- Founded: 1949
- Dissolved: 2015
- Arena: Palafiera
- Location: Forlì, Italy
- Team colors: White and Red
- President: Giorgio Grazioso
- Head coach: Sandro Dell'Agnello
- Website: FulgorLibertasBasketForli.it (in Italian)
| Home | Away |

= Fulgor Libertas Forlì =

Fulgor Libertas Forlì was an Italian professional basketball team based in Forlì, Emilia-Romagna, Italy. The club ceased operating in January 2015 due to financial problems.

==History==
Fulgor Forlì was founded in 1949 by Stefano Cozzi.
It reached the national Serie C by the 1954-55 season, returning to the Promozione in 1957.
A promotion to the Serie D in 1969-70 was followed by others to the Serie C2 (1979–80), Serie C1 (1982–83), Serie B2 (1985–86).
Returning to the Serie C1, they stayed there until 1992-93 where they moved back to Serie B2, reaching the Serie B1 in June 2000.

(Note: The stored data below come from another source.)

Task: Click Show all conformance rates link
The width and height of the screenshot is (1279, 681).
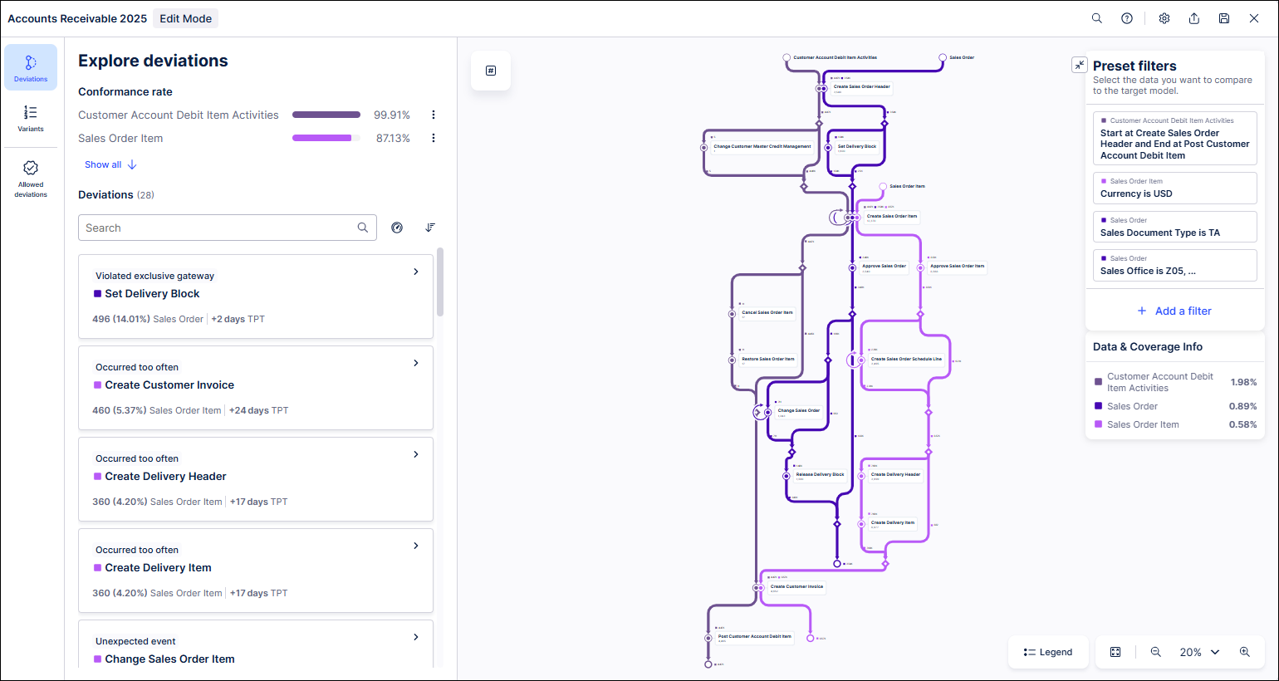Action: click(x=110, y=164)
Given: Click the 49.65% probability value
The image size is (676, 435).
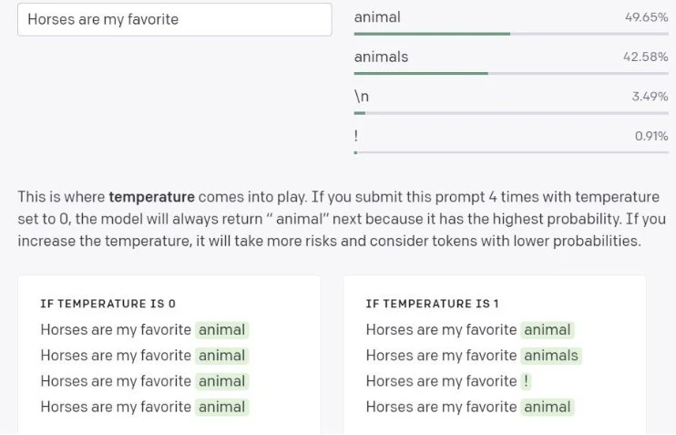Looking at the screenshot, I should pyautogui.click(x=646, y=17).
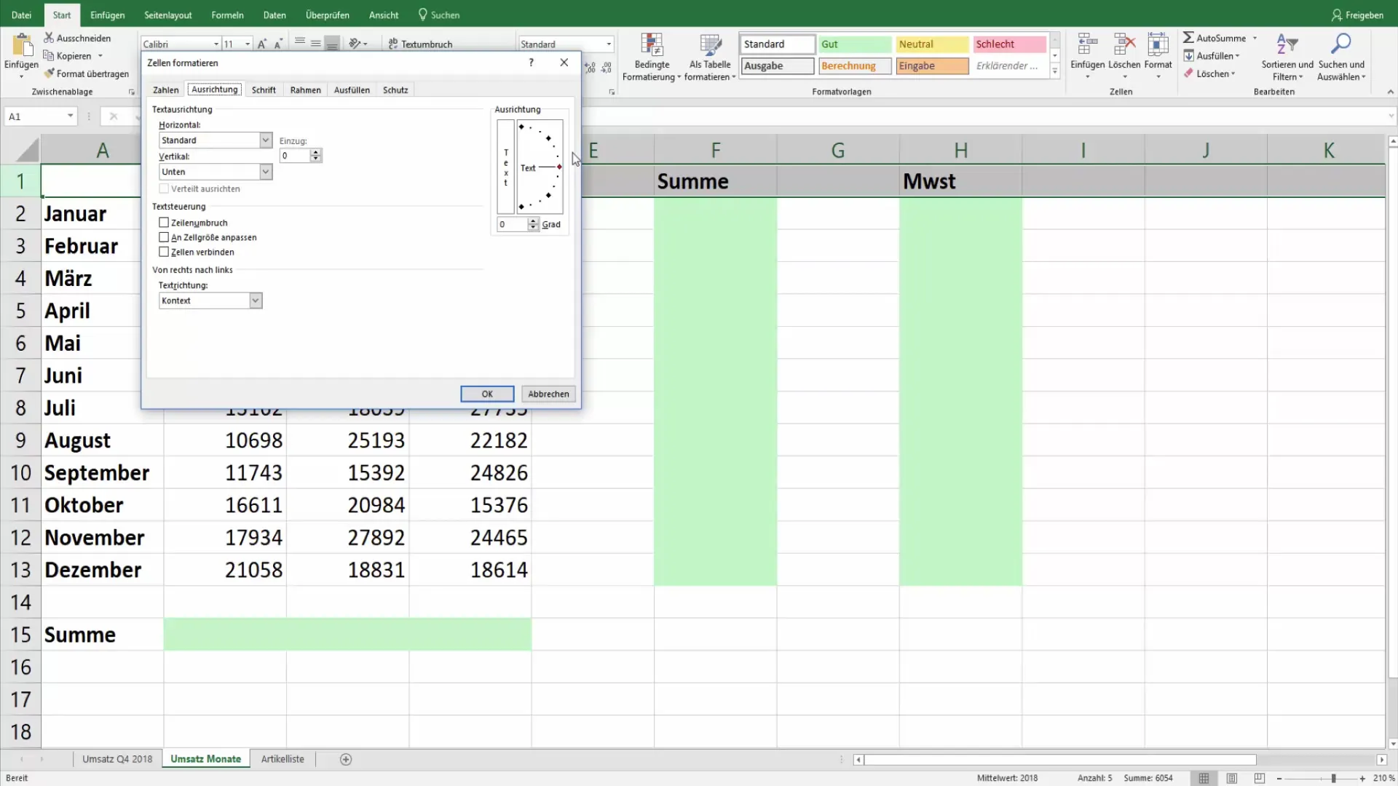This screenshot has width=1398, height=786.
Task: Click the OK button to confirm
Action: pyautogui.click(x=487, y=394)
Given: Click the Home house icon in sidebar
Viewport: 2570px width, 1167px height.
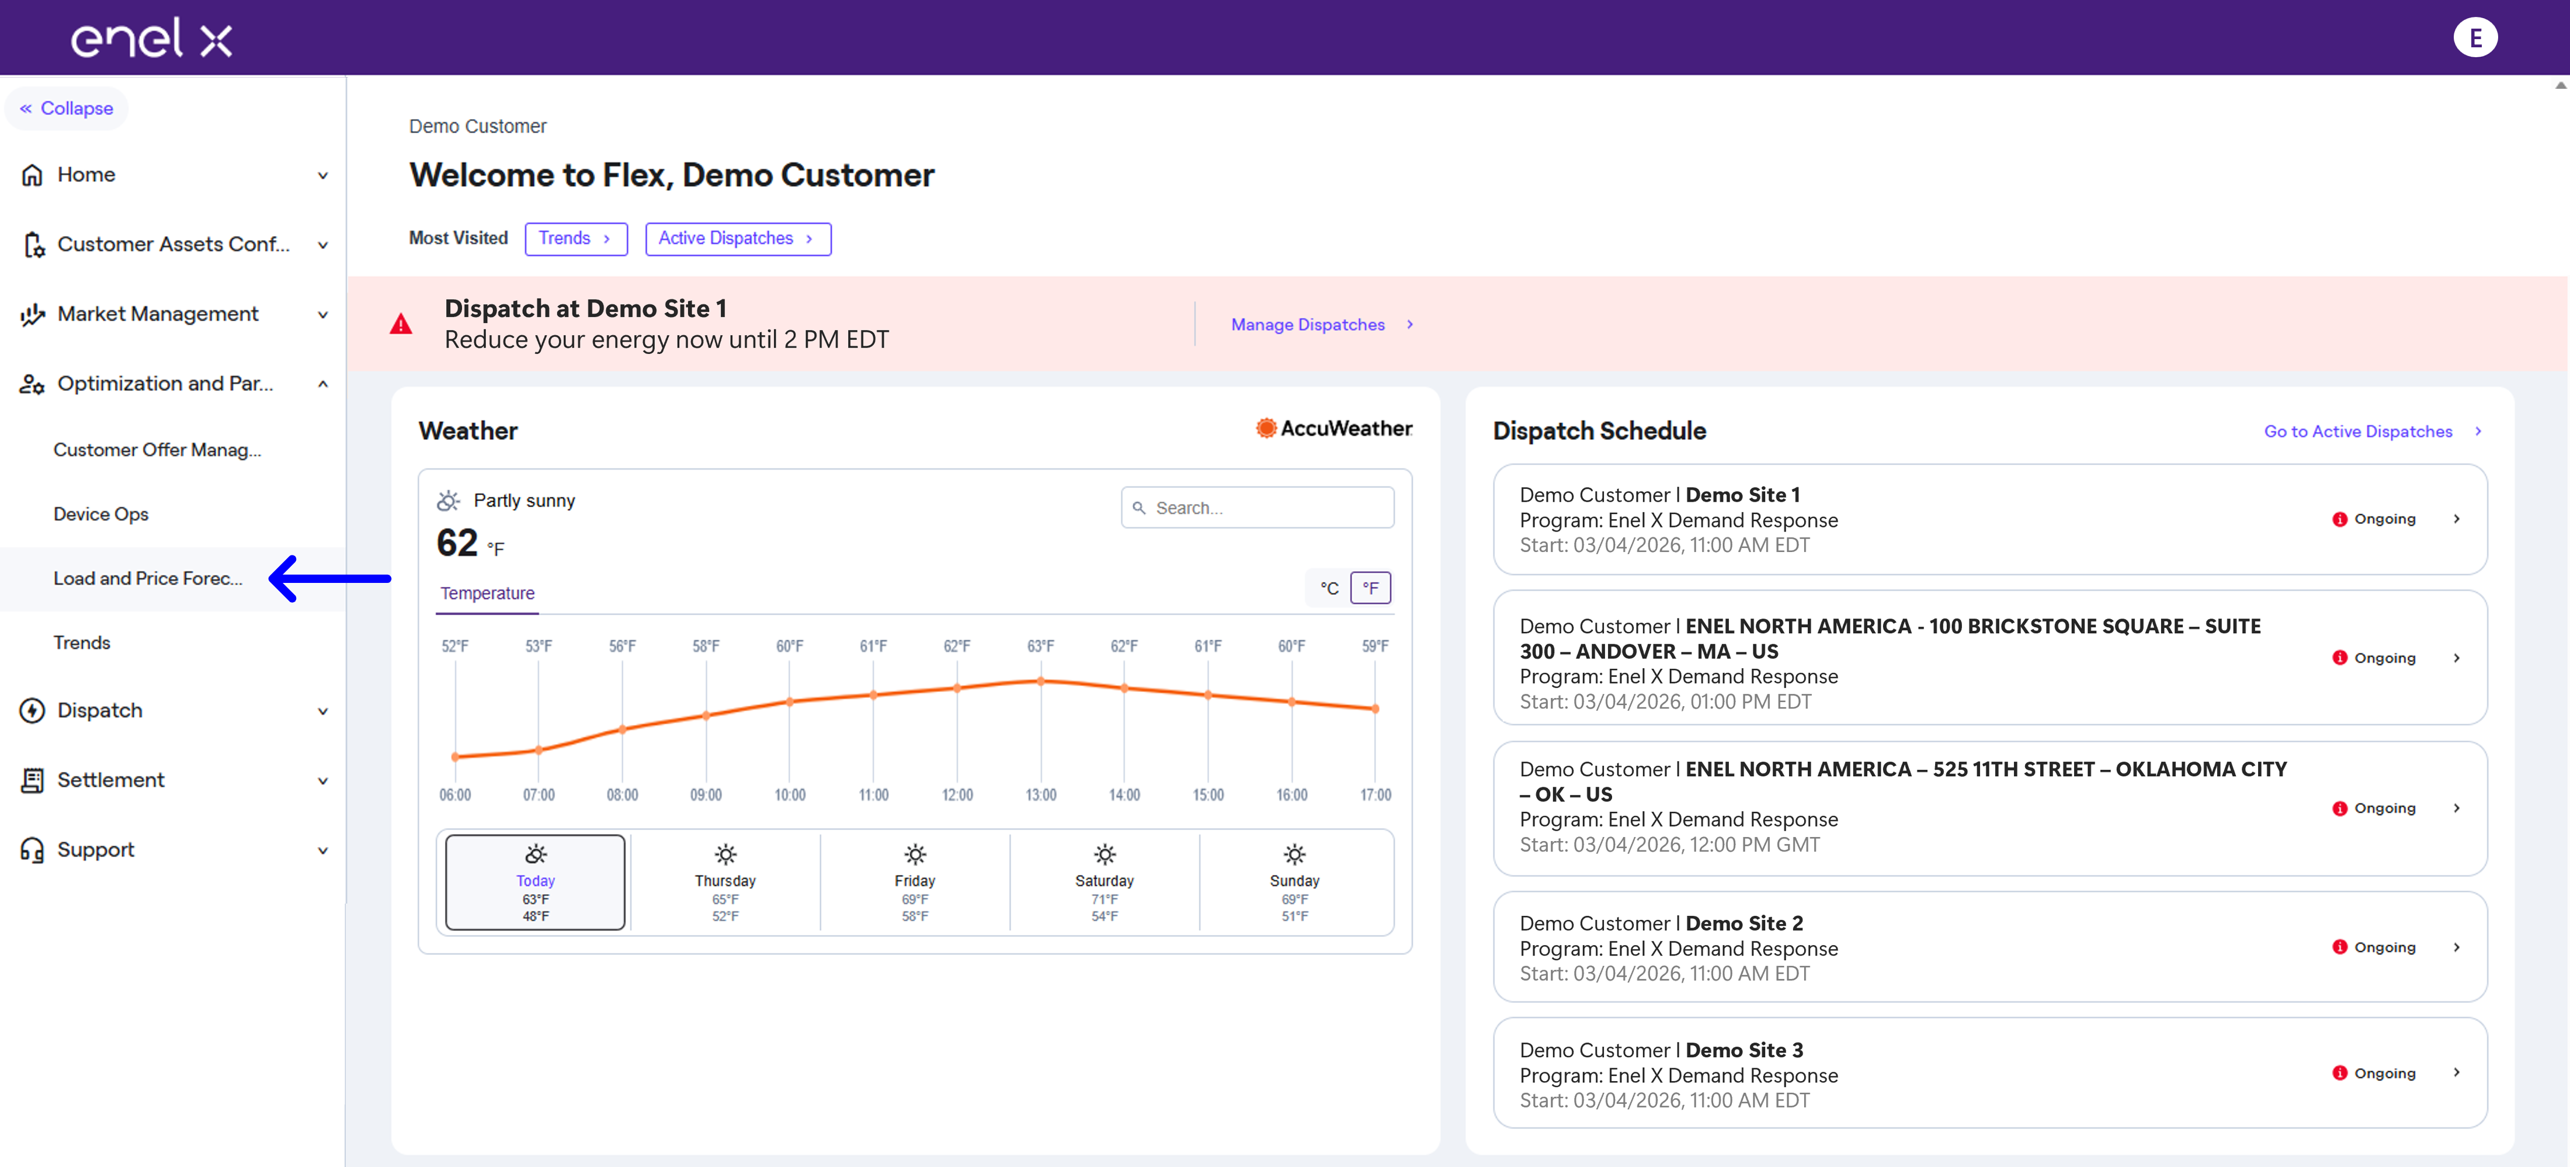Looking at the screenshot, I should tap(32, 175).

Named Fulgor Libertas Forlì in 2003, in reference to Libertas Forlì who had represented the city in the first division Serie A until disappearing in 1999, the side stayed ten years in the third division.
They obtained a promotion to the second division LegaDue in 2010 after Fortitudo Bologna - who had beaten them in the promotion playoffs - were barred from the league for financial reasons.

During the 2014–15 Serie A2 Gold (the new second division) season, the club struggled financially and player salaries were not paid.
The professional players refused to play after some time with the under-19 team replacing them, furthermore the municipality barred the side from playing at the Palafiera arena.
Fulgor Libertas Forlì withdrew from the league in mid-season in January 2015 and ceased operations soon afterwards.